Dans le modèle Québécois, rien n'est sujet à l'exercice de l'esprit critique et même souvent à la logique de base. On en prend note aujourd'hui en lisant les autocongratulations de Mr Evans de Alcan qui publie ces résultats financiers pour le premier quart de 2007.
Radio-Canada rapporte la nouvelle :
L'aluminerie Alcan, qui publie ses résultats financiers en dollars américains, a déclaré mardi un bénéfice net de 591 millions de dollars pour le premier trimestre de 2007.
Il s'agit d'une importante hausse par rapport aux 453 millions rapportés à la même période en 2006.
Le président-directeur général d'Alcan, Dick Evans, s'est d'ailleurs félicité de cette première performance de l'année. « Notre discipline financière soutenue, alliée à la conjoncture économique favorable pendant le trimestre, a gonflé les bénéfices à des niveaux sans précédent », a déclaré M. Evans.

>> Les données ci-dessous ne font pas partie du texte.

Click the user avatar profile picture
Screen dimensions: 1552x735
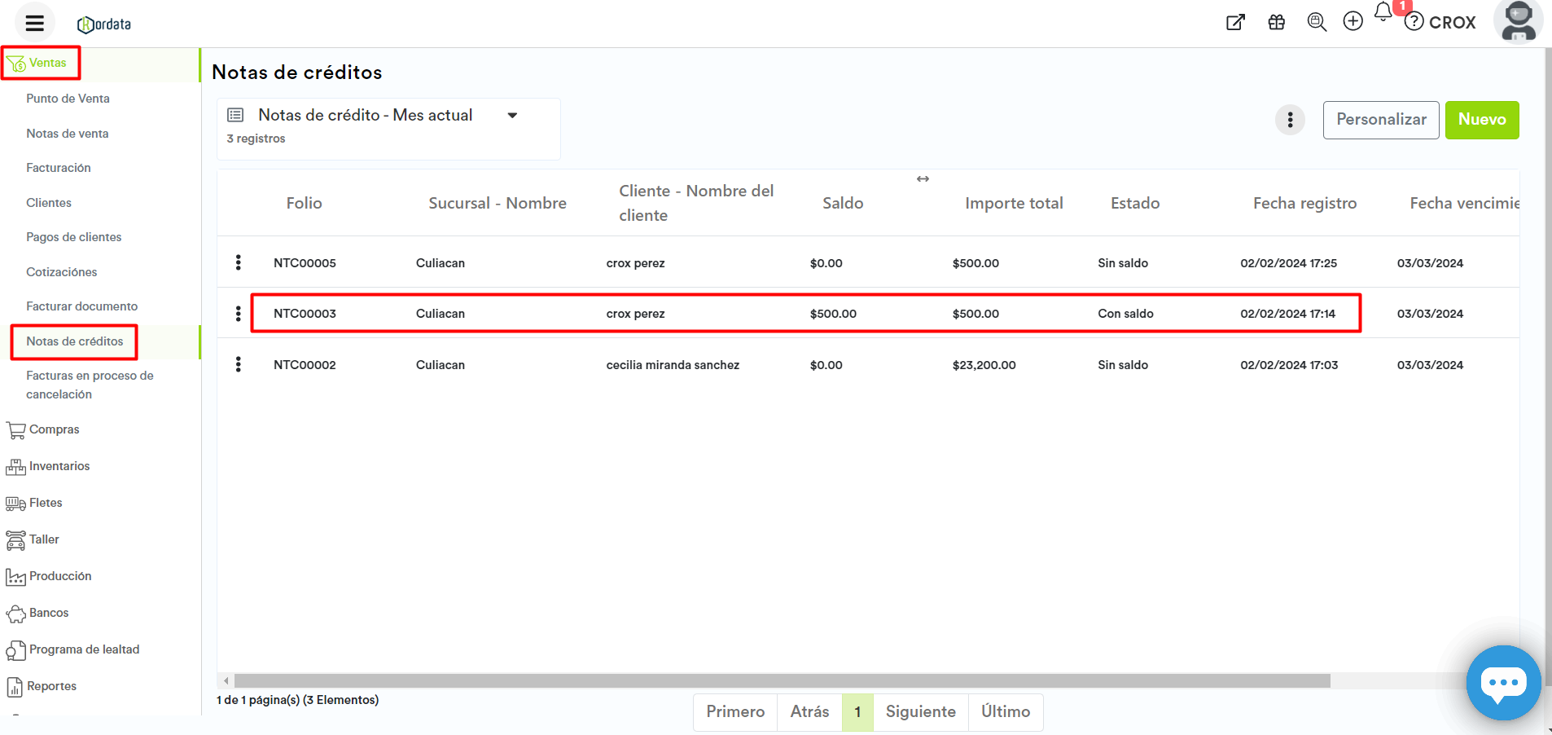point(1518,21)
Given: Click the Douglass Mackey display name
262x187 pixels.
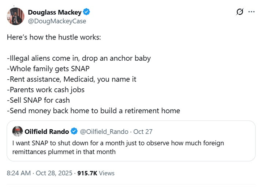Looking at the screenshot, I should 55,12.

A priori, nous pouvons tous féliciter Mr Evans qui va bien enrichir ses actionnaires avec de telles augmentations de profits ! Et puis il y a cet arrière-goût amer du cocu qui revient... Ah ouais, on se rappelle maintenant. C'était le 14 décembre 2006, Mr Raymond Bachand qui nous annonçais en grande pompe une colossale subvention aux opérations de Alcan. Nos académiciens du GREEN (Groupe de recherche en économie de l'énergie, de l'environnement et des ressources naturelles) à l'université laval nous en font une analyse intéressante. On y apprend le détail de la subvention interventionniste de l'état-providence québécois ainsi que son coût annualisé (l'entente est sur 30ans) :
- Un prêt de 400 millions$ sans intérêts pour 30 ans (coût : 30 m$/an)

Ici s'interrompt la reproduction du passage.